Extending #MSOMS with the Linux Agent


Extending #MSOMS with the Linux Agent

Introduction

Log Analytics is a great platform to store and analyze machine data, the more data you ingest the more value you can get. While Microsoft will add more and more data sources there will always be the case when your own specific device or application won’t be covered. So why don’t develop your own integration and leverage the Linux agent to add your data to Log Analytics. This guide set the basis for adding new data in Log Analytics.
The idea is to keep a single reference point on how to extended OMS Log Analytics through the Linux agent.

DRAFT if you find empty or uncompleted sections this is normal, writing all the things I’ve learned will take time

Previous posts on the same subject:

You can find a working solution based on LInux for OMS in this github project

Table of Contents

Inside the OMS Agent for Linux
OMS Agent Architecture
Configuring the OMS Agent for Linux
Important output plugins
Extending the OMS Agent for Linux
Adding FluentD plugins
Developing custom code for OMS Agent for Linux
Prepare your dev environment
Common classes
Anatomy of an input plugin
Anatomy of a filter plugin
Debugging your code
Deploying your code
Ingesting custom data with the Linux agent
Ingesting custom dataset
Ingesting standard datasets
Building a complete OMS Solution

Inside the OMS Agent for Linux

The OMS Linux Agent is an open source project hosted on github and currently based on FluentD (v0.12.24). The agent leverages the FluentD framework and adds its own plugins.

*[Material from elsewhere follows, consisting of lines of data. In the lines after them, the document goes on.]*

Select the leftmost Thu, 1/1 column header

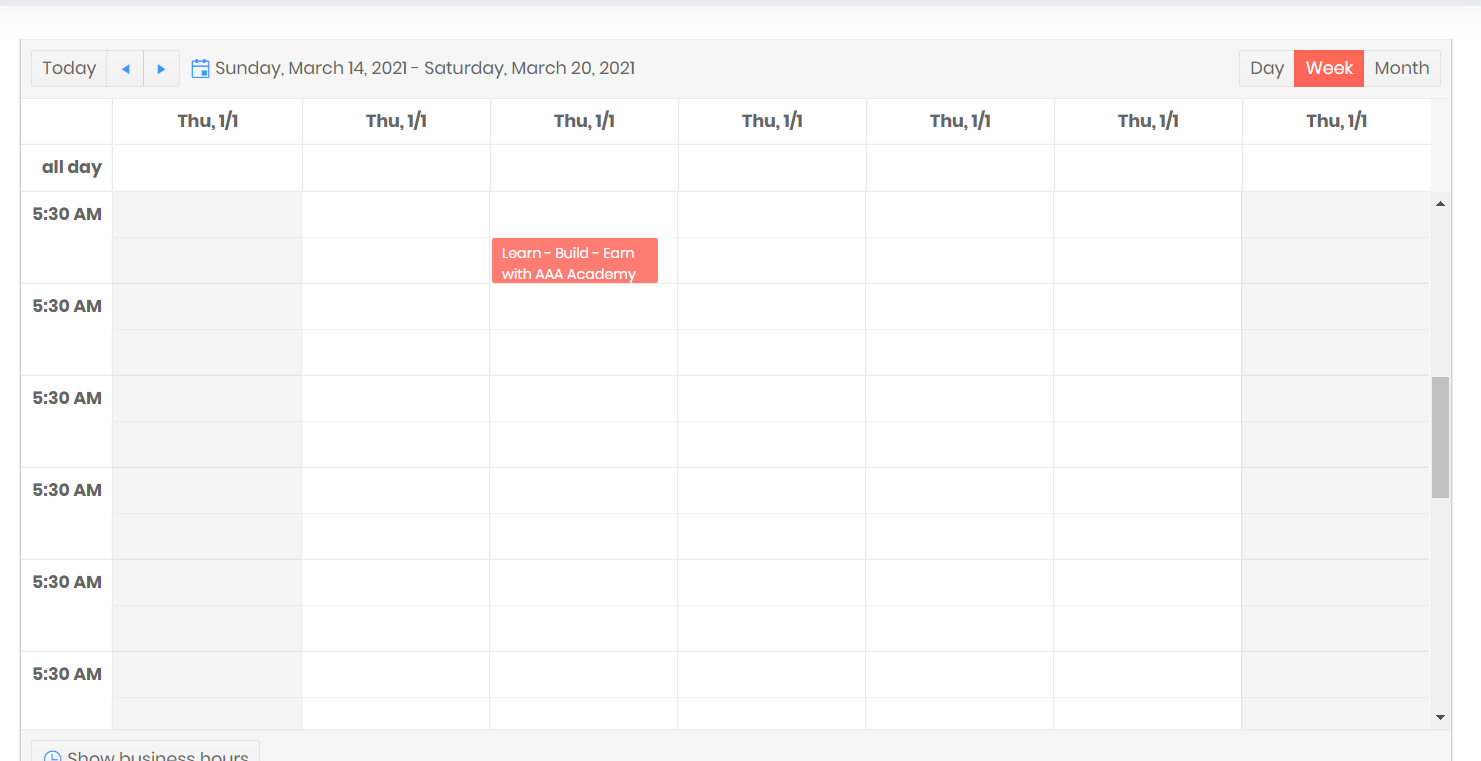point(208,122)
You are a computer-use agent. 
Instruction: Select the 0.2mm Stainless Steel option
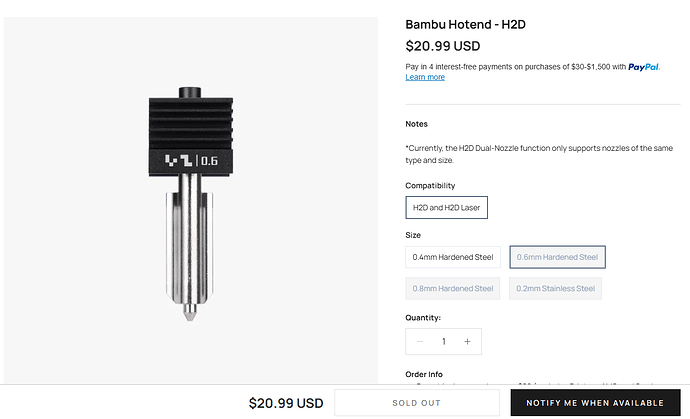click(555, 289)
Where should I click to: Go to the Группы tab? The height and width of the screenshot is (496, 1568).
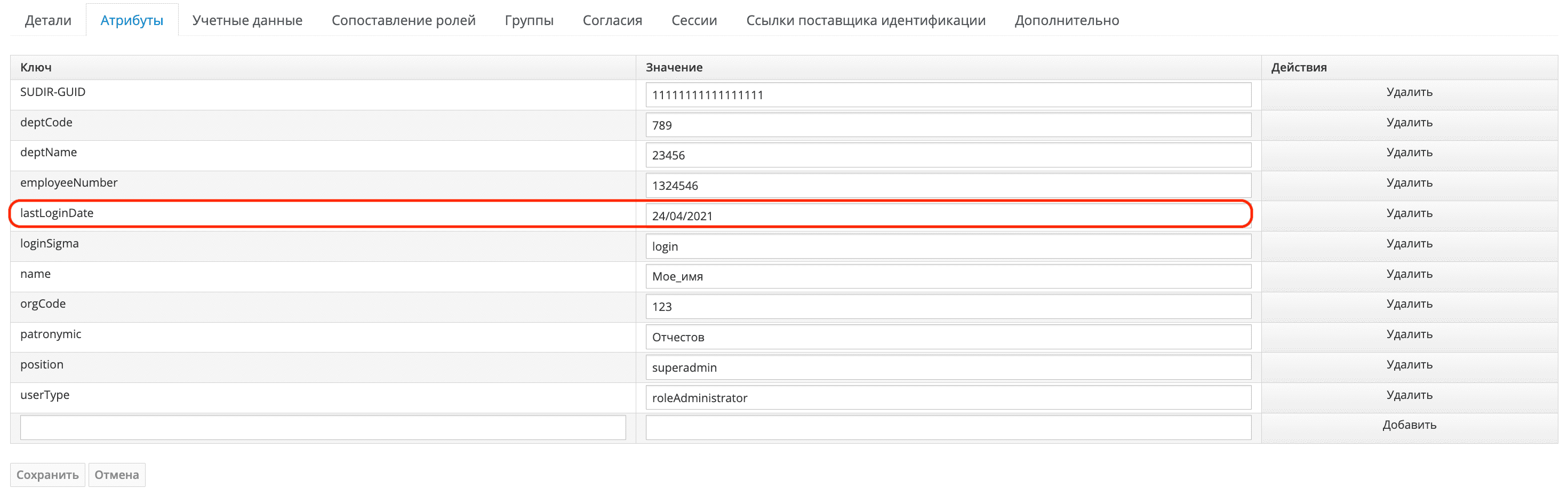click(529, 20)
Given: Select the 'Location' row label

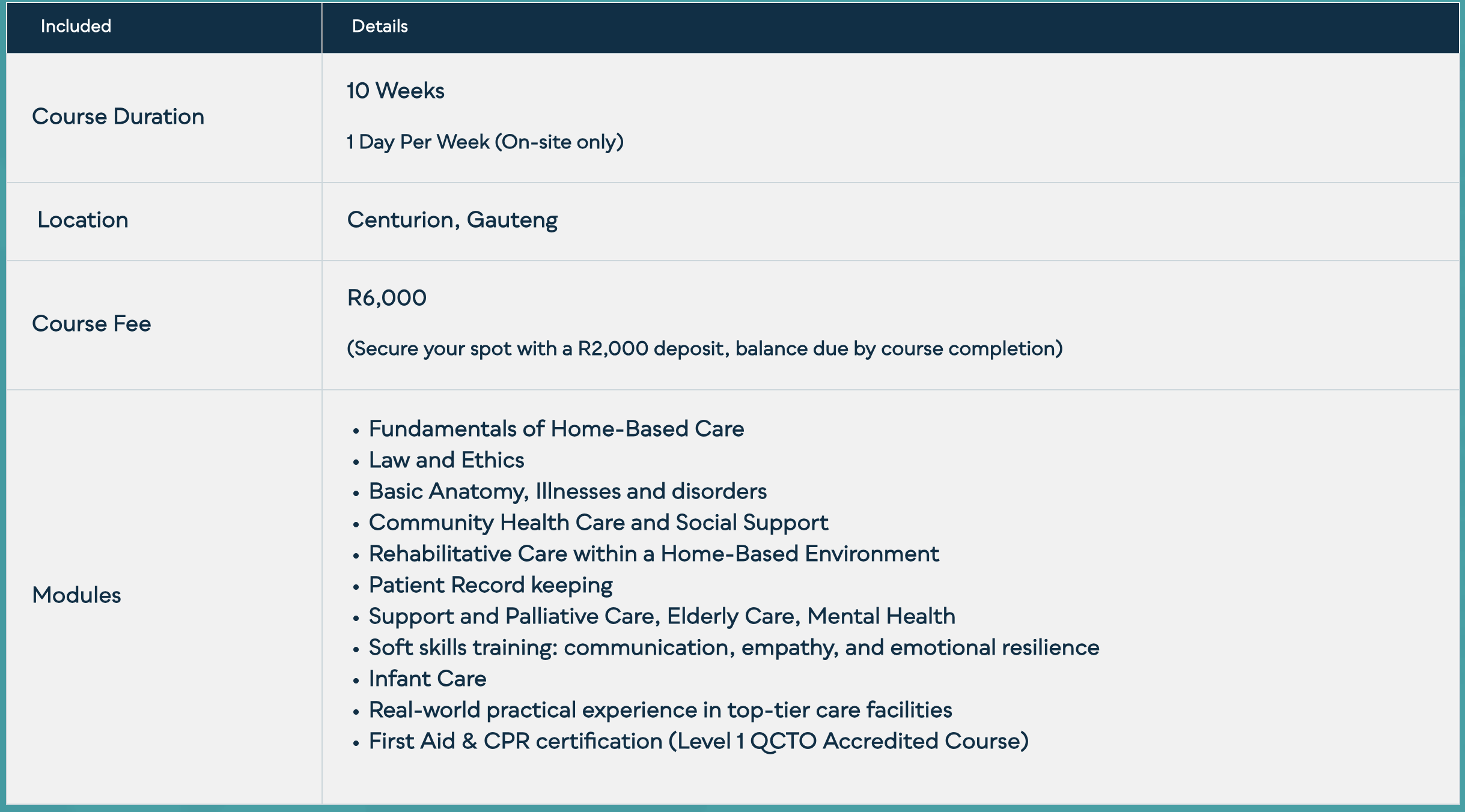Looking at the screenshot, I should pos(83,220).
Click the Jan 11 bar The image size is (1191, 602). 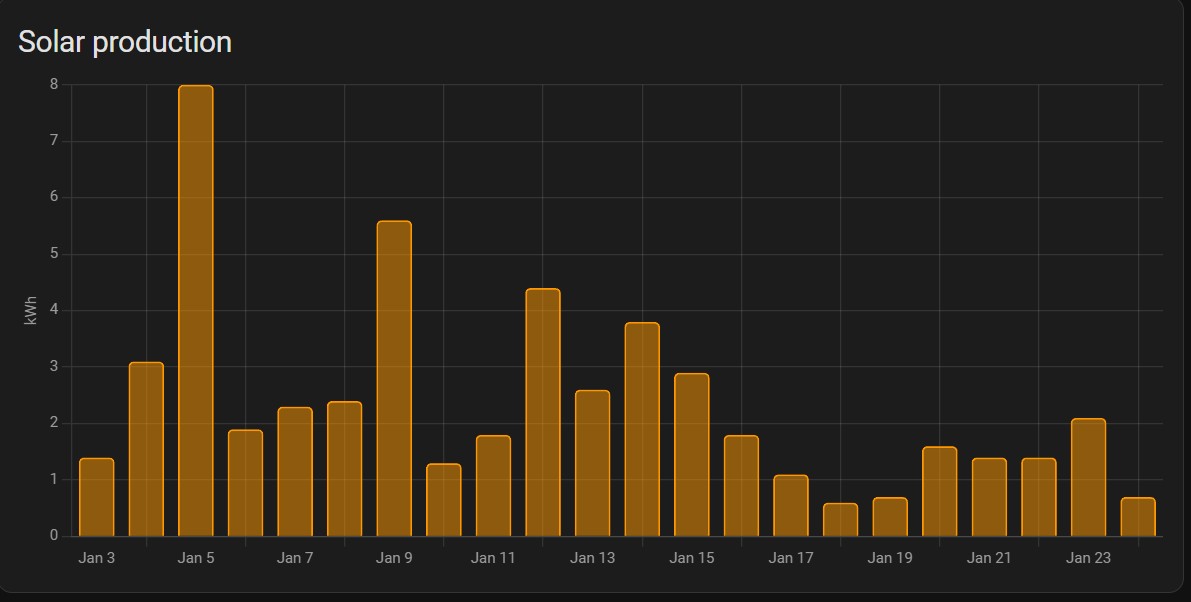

You can find the complete documentation for the agent package on github

The agent payload includes two other components:

  • OMI that basically ports the CIM/WBEM standards to Linux and that is used mostly for performance data gathering
  • SCX an open source OMI provider for xplat monitoring originally developed for System Center Operations Manager, used to enhance the data that OMI can get from the system. SCX was originally posted as opensource on Codeplex and later moved to github.

The agent is implemented as a standard service/deamon called “omsagent”.
It runs in a non-privileged context under the omsagent user account. The omsagent rights are defined in the etc/sudoers file or /etc/sudoers.d/omsagent.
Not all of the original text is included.